Blue Nile is an online only retailer, so they rely on a good Internet connection. Customers will not get to see the websites without access to Internet. Some public Internet locations may be available, but not secured enough for buying diamonds. Moreover. in many countries corruption still exists. Blue Nile cannot control or completely mitigate the impact of thefts and corruption. Blue Nile has insurance and 30-day return policy, but the products could be held at customs for longer than that. Customers may be stuck with the customs issue and will not be able to use the return policy. It is very difficult to overcome issues of international trading and lack of Internet connections. There is no current information on any solution to these problems. These are issues, which Blue Nile have to overcome to expand internationally.
Blue Nile should look into the possibility of offering beyond diamonds and jewelry.
They should look in to the educational parts of the business. Since they are big on educating their customers on diamonds, why not include a certification course for anyone to become a professional in diamonds. Blue Nile can include more customization options and complement products to make the products wholesome. Set of gifts, gift-wrap and packaging can be offered to give that high-end look and quality in delivery. Blue Nile can also capture other occasions for buying jewelry besides engagement. In order to survive, a business must grow and sell new products to attract new customers.

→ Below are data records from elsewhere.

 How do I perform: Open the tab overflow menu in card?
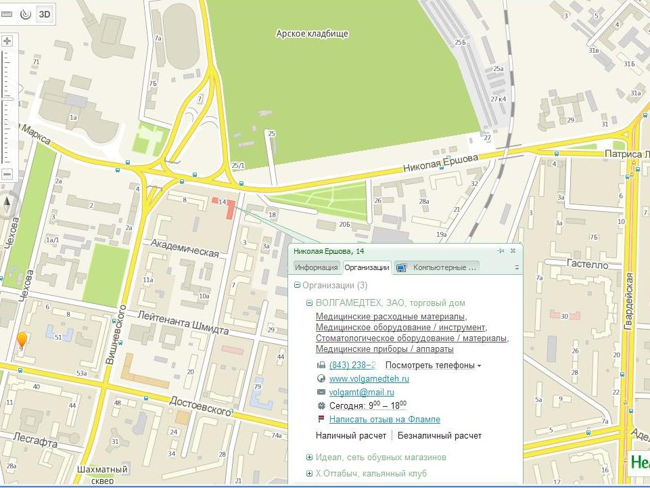517,268
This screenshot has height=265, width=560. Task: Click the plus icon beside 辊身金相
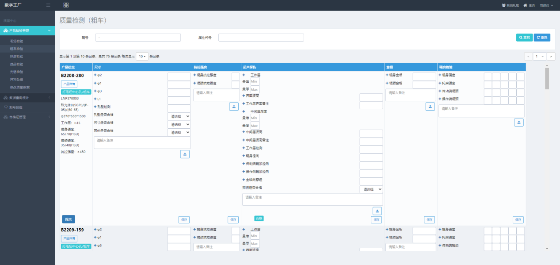point(387,75)

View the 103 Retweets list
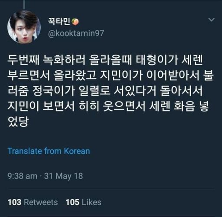pos(33,202)
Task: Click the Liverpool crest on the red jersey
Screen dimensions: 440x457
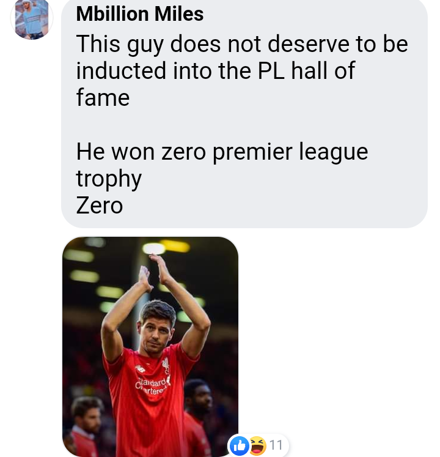Action: (166, 366)
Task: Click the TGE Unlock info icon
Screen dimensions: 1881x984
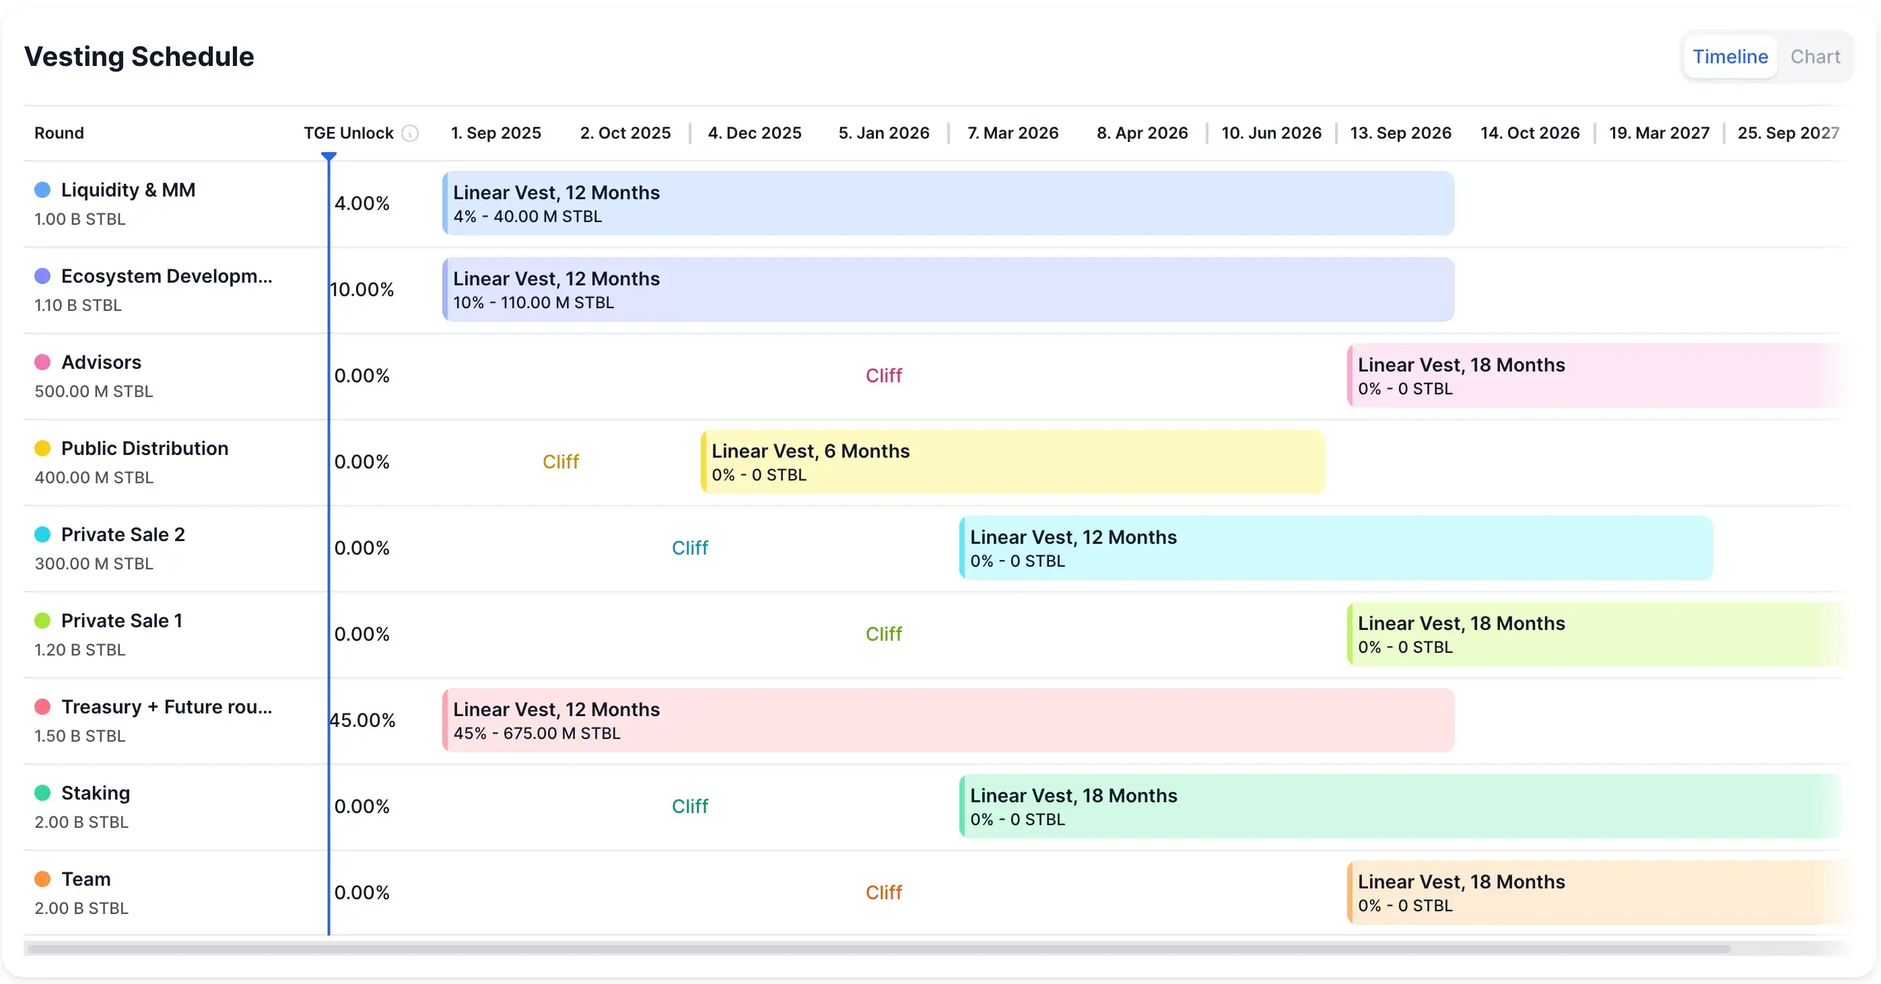Action: (410, 133)
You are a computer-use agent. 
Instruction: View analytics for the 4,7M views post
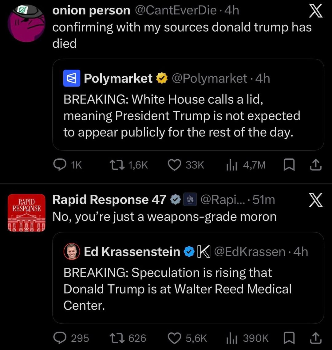(231, 165)
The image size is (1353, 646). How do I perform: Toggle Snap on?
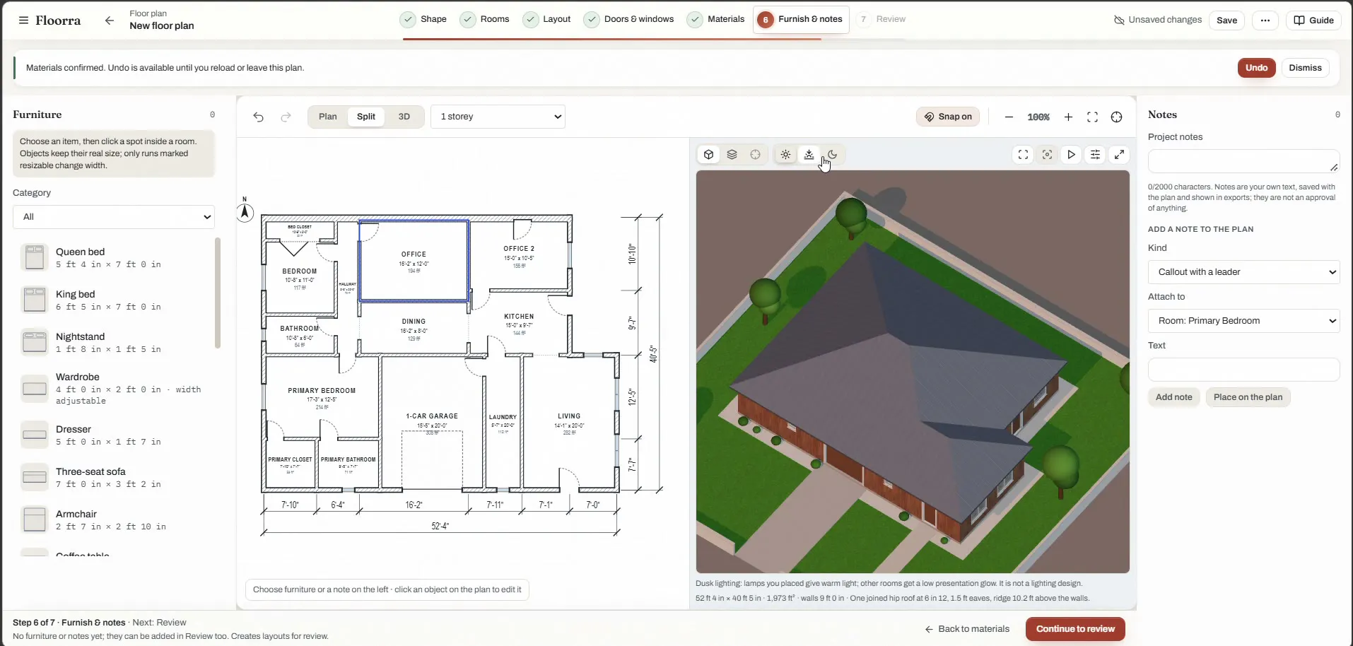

However, Blue Nile is stuck in the middle of the diamond ring market. The high-end retailers such as Tiffany’s and DeBeers are a market above Blue Nile’s niche. Amazon and Overstock are two online retail giants, who dominate the jewelry but also household items, books and digital products. Blue Nile is stuck in this niche of lower-priced high-quality jewelry. Their products are not quite cheap enough to compete with Amazon, and not quite high-end enough to compete with Tiffany’s. Blue Nile is stuck because the competition from both sides is giving pressure. Both the low-end and high-end retailers want to take the middle market, where they can access easily with existing infrastructure and resources. Blue Nile is being squeezed by competition from both directions, so they have to find a way out sooner or later. Otherwise, competitors will absorb their middle market position.

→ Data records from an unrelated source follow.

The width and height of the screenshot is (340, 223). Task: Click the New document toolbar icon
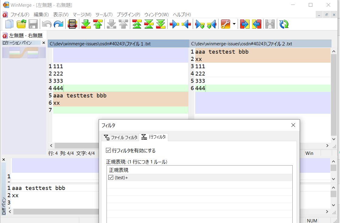(x=9, y=24)
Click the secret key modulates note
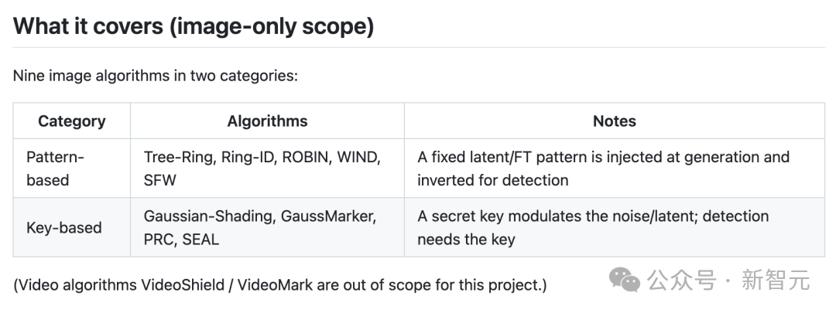The width and height of the screenshot is (836, 313). click(x=593, y=227)
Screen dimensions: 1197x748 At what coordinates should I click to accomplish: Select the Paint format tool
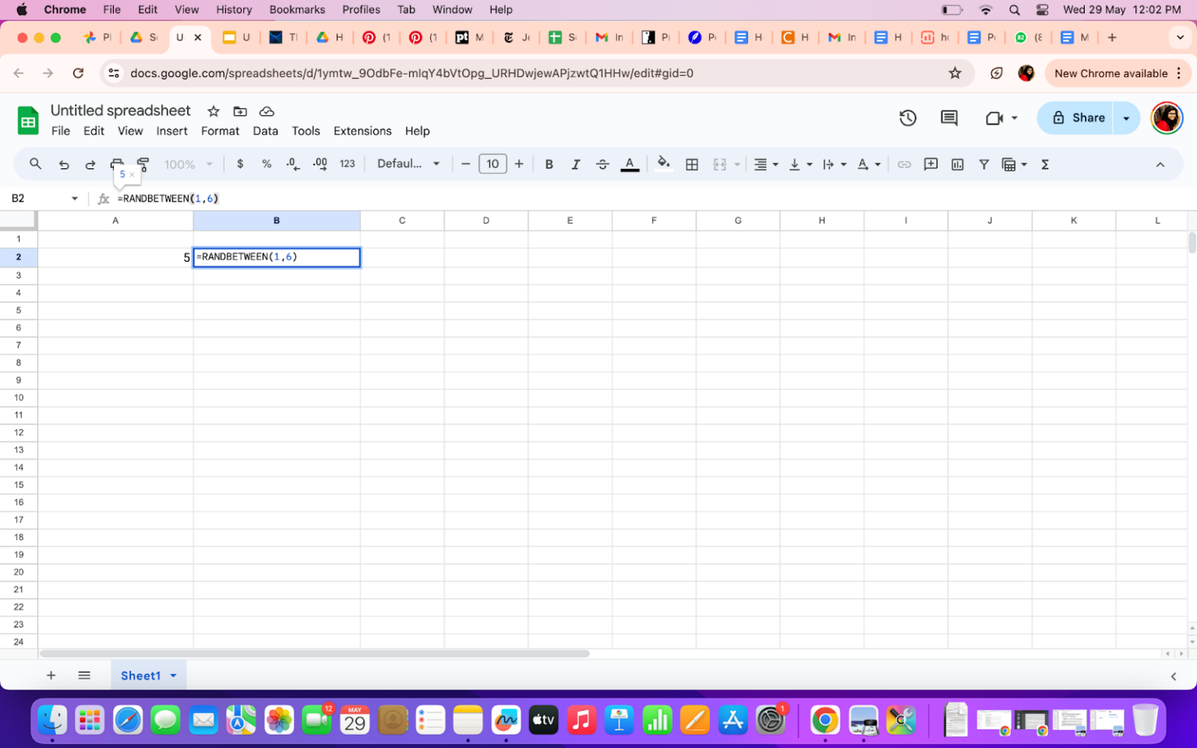[143, 164]
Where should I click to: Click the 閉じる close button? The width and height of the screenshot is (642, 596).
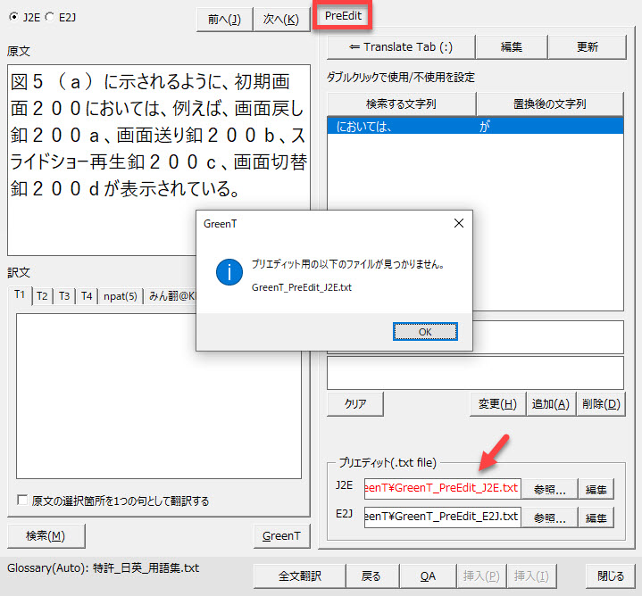pos(611,576)
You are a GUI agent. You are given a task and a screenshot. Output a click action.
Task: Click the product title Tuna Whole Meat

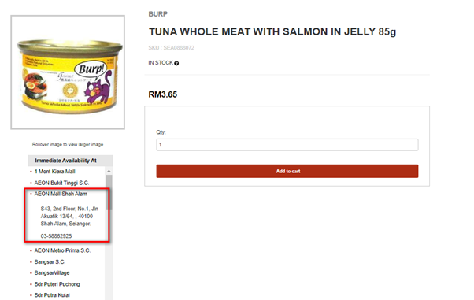tap(272, 31)
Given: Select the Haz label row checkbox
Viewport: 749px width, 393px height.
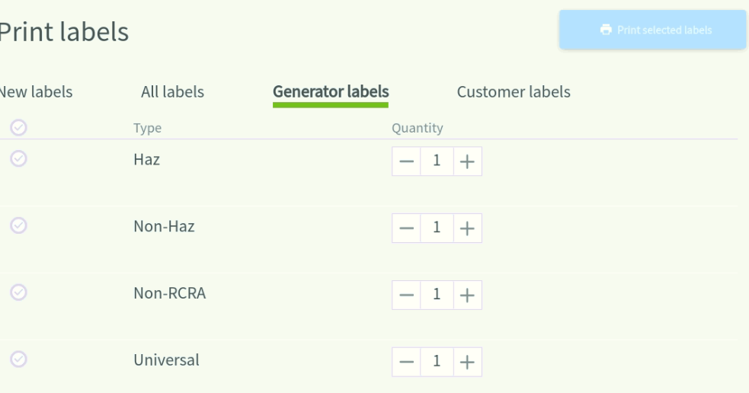Looking at the screenshot, I should [18, 158].
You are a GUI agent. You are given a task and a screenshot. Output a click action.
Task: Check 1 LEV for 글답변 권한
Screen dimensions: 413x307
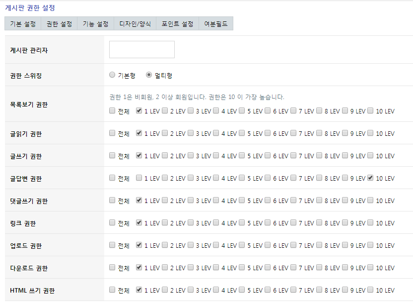[x=139, y=178]
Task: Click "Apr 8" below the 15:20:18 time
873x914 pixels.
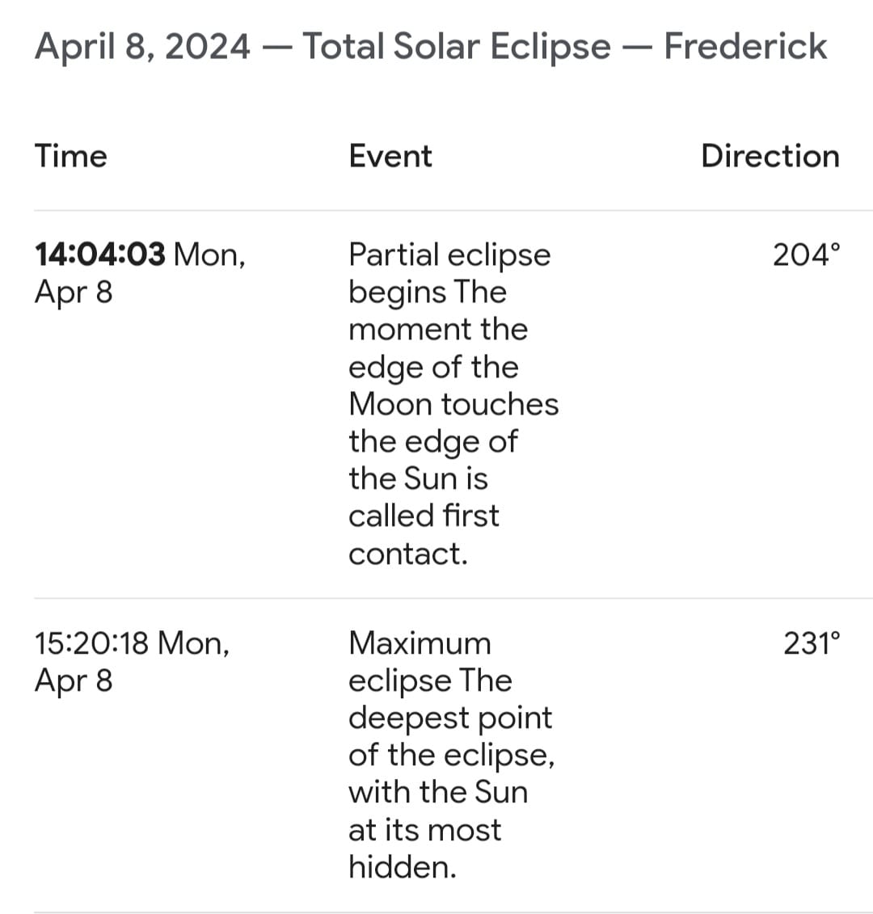Action: click(x=74, y=680)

In conclusion, Blue Nile Inc. has enjoyed success in their niche market, as an online retailer of diamond ring. Their customers service, education and shipping policy have given customers confidence in shopping. Blue Nile is successful in disrupting the traditional jewelry industry by offering a new method of shopping. However, they face competition in the online retail industry because there are existing major market share holders. Meanwhile, the high-end diamonds retailers are advancing to the middle market. Hence, Blue Nile is stuck in the middle of the online retailers and the high-end retailers.